● Requirements
Put the records from the line containing "The height and width of the screenshot is (500, 659)." through the line containing "coord(540,442)", both included, into a JSON list of strings with one string per line, skipping any blank lines.

● Task input
★ ★ ★ ★ ★

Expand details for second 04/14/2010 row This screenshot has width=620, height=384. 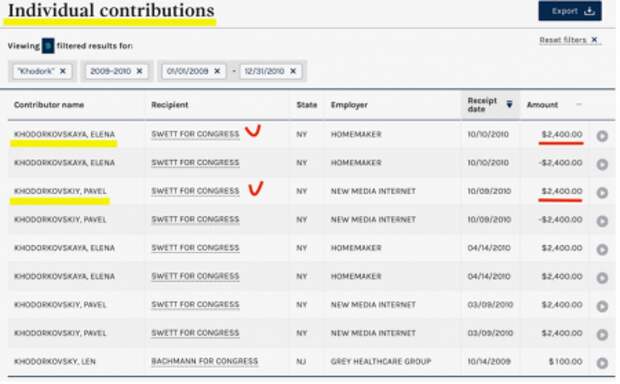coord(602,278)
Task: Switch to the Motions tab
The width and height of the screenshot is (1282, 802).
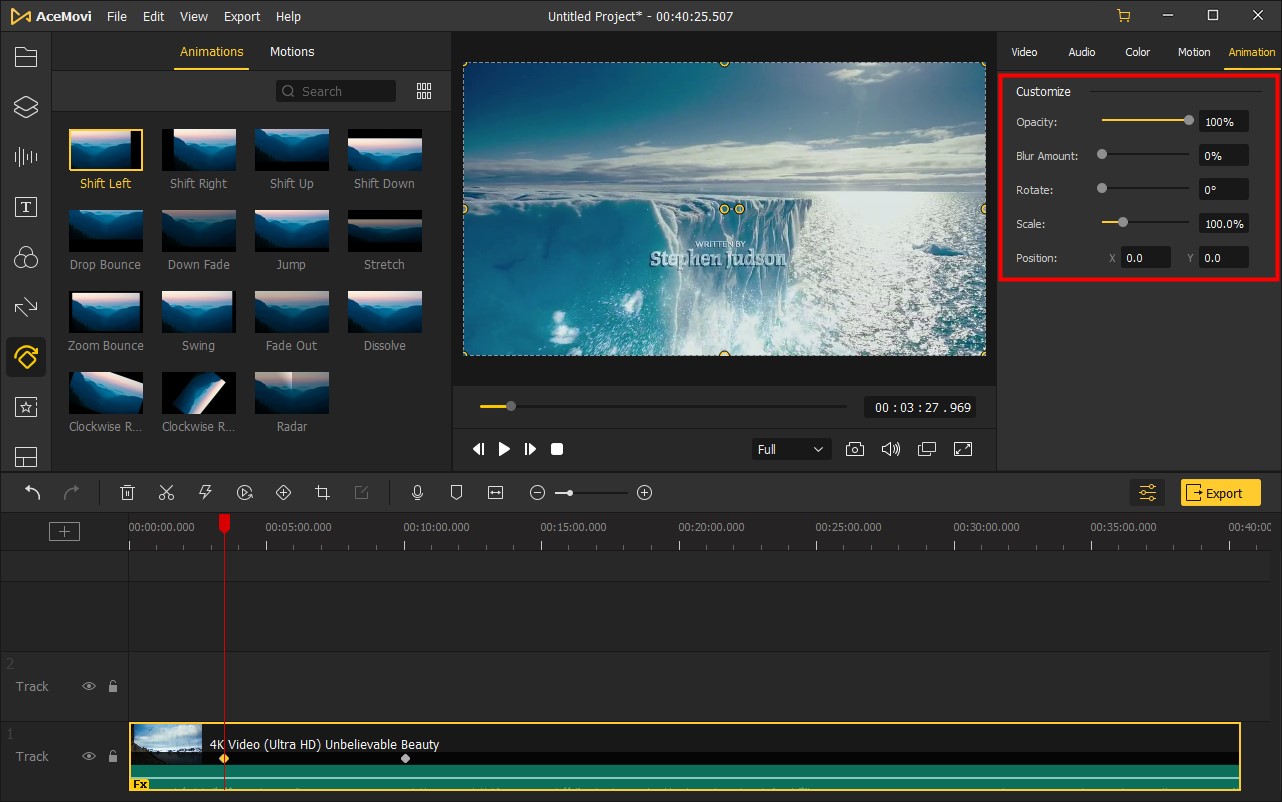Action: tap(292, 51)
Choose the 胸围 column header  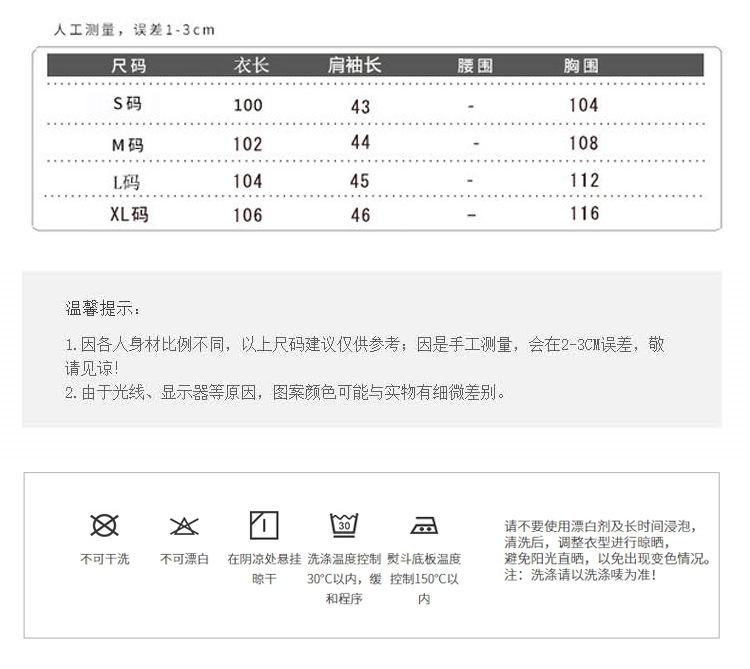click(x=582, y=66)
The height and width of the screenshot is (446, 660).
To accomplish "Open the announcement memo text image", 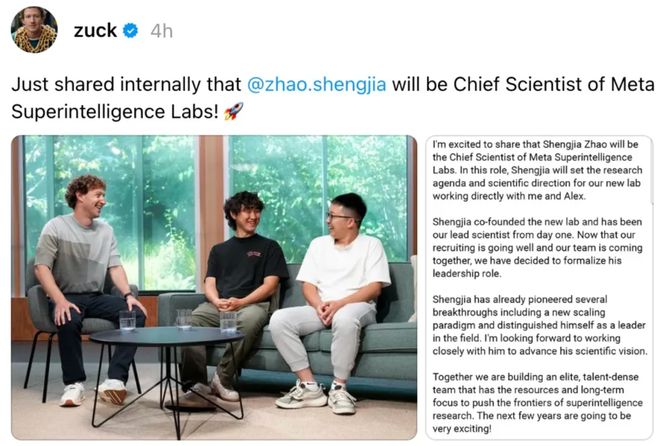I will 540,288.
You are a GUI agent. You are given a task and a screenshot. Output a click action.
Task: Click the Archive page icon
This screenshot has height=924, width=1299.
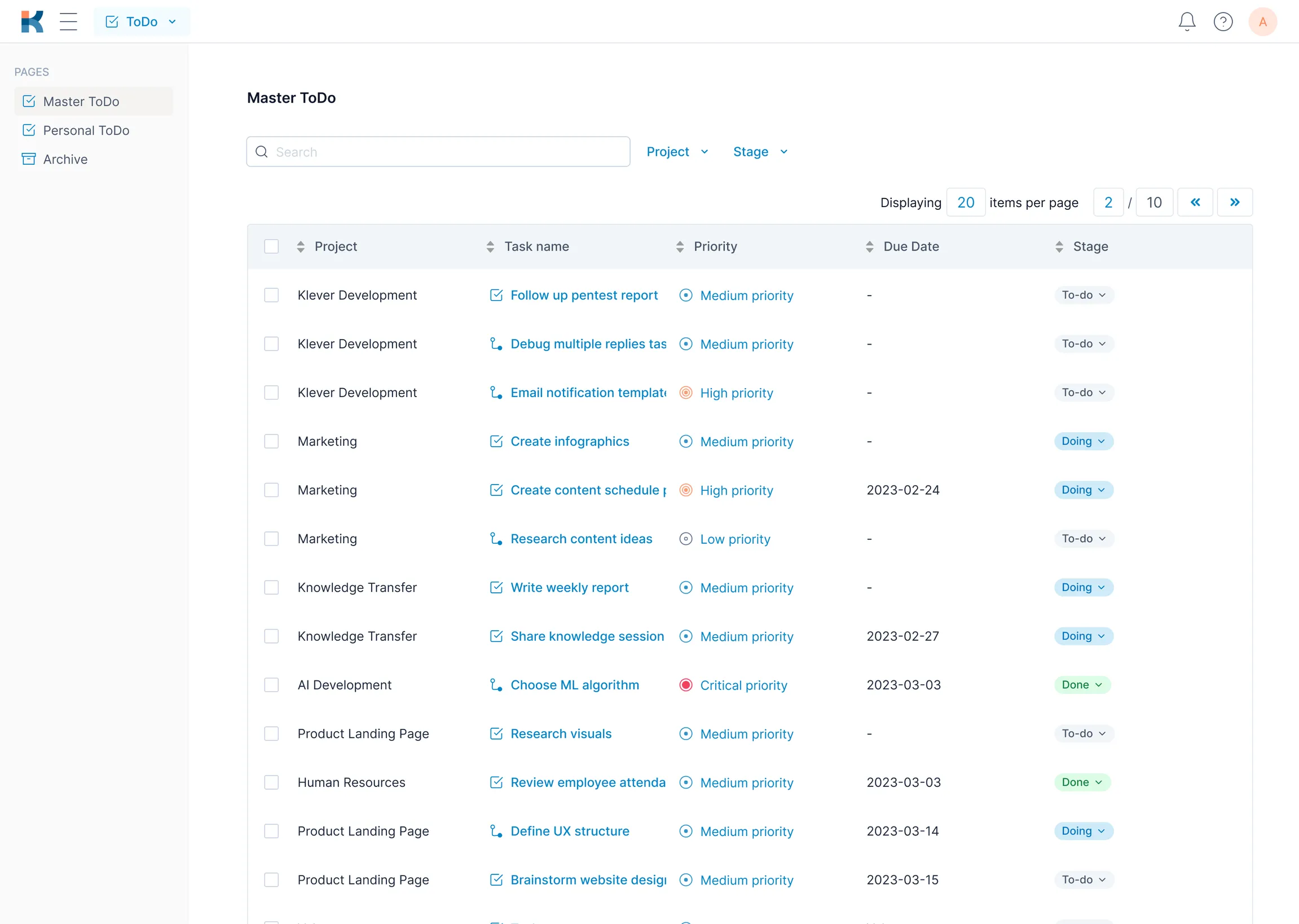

★ ★ ★ ★ ★

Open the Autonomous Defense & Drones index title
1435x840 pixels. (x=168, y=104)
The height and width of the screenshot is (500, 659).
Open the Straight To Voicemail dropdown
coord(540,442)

★ ★ ★ ★ ★

● Written solution
[
  "The height and width of the screenshot is (500, 659).",
  "Open the Straight To Voicemail dropdown",
  "coord(540,442)"
]